* [ACTIVITY] In the records below, the part to copy starts at the line containing "Click the animation camera capture icon" and goes to the last line; output it exactly, without pictures.

* [EXTRACTED RECORDS]
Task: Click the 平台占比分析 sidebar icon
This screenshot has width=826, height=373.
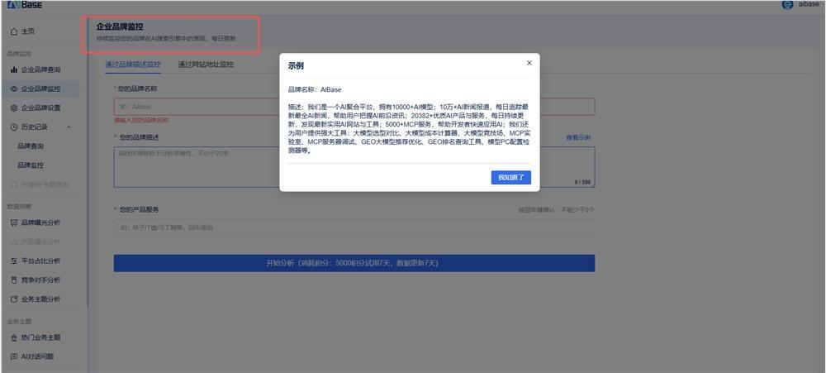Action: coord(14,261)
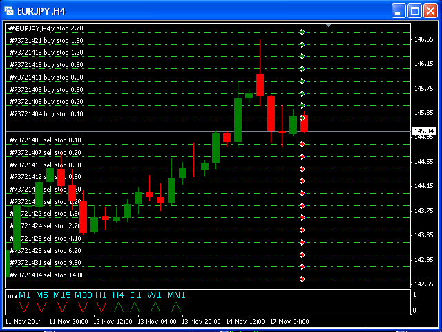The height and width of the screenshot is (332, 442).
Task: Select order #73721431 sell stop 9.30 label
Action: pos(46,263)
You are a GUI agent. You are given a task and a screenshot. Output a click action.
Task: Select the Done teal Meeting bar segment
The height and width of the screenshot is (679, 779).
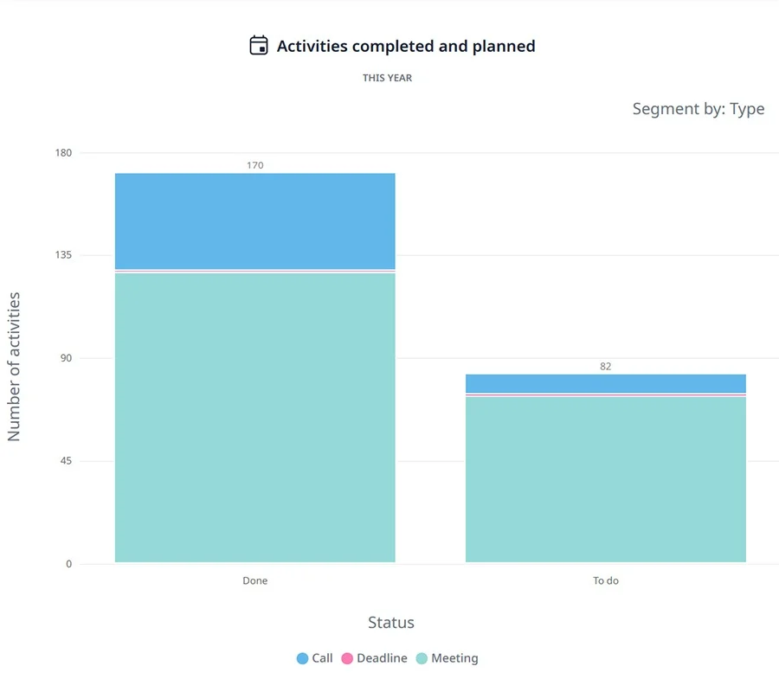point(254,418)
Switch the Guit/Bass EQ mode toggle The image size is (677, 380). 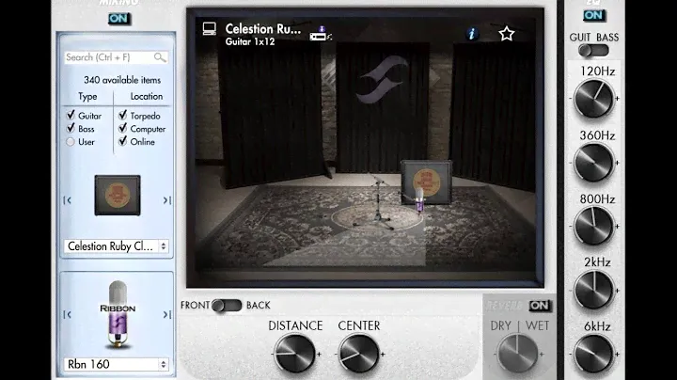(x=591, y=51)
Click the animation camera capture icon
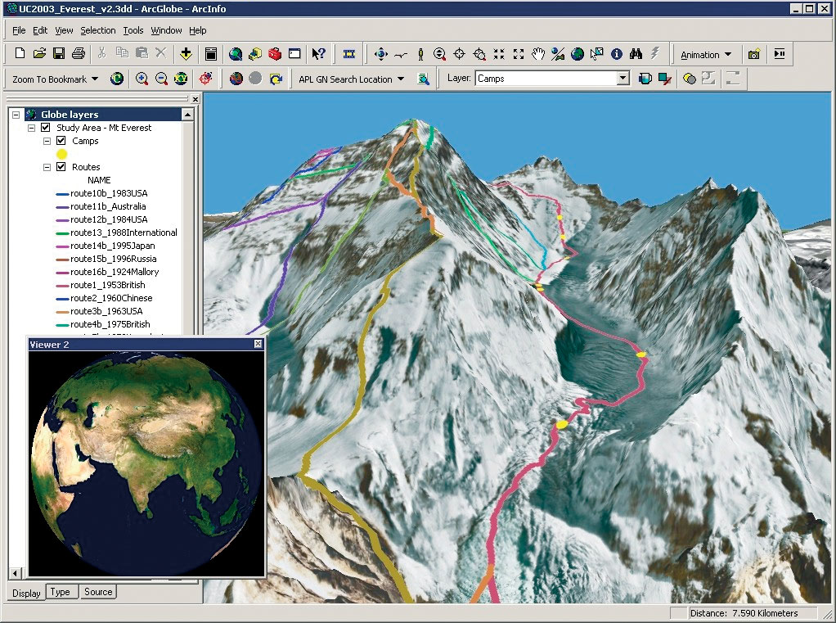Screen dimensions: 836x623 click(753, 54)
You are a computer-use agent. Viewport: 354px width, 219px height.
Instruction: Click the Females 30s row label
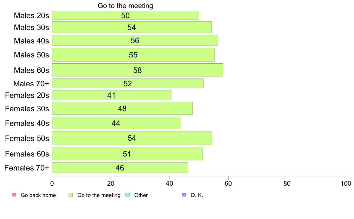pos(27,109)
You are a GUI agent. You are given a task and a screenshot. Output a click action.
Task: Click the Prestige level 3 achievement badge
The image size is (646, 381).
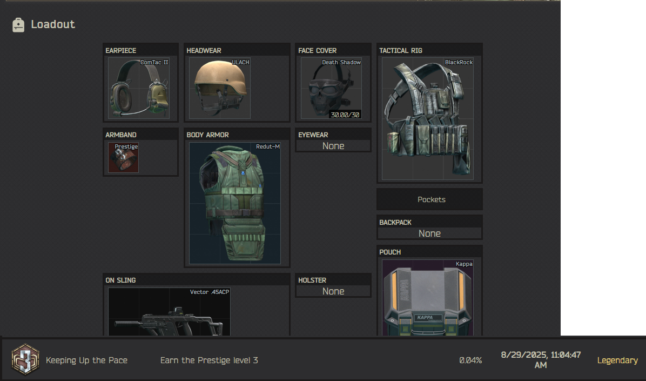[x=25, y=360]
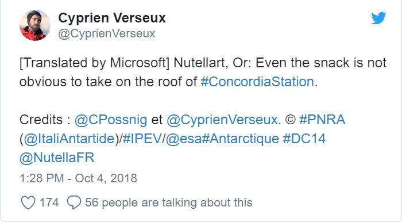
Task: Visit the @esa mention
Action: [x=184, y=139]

* [YOUR RESPONSE]
Click the animation camera capture icon
Screen dimensions: 836x623 click(753, 54)
You are a computer-use agent. Viewport: 354px width, 219px height.
Instruction: Click the Females 30s row label
pos(27,109)
You are a GUI agent. You are given a task and a screenshot. Output a click action.
Task: Click the Prestige level 3 achievement badge
The image size is (646, 381).
[x=25, y=360]
Task: Visit the @esa mention
Action: [x=184, y=139]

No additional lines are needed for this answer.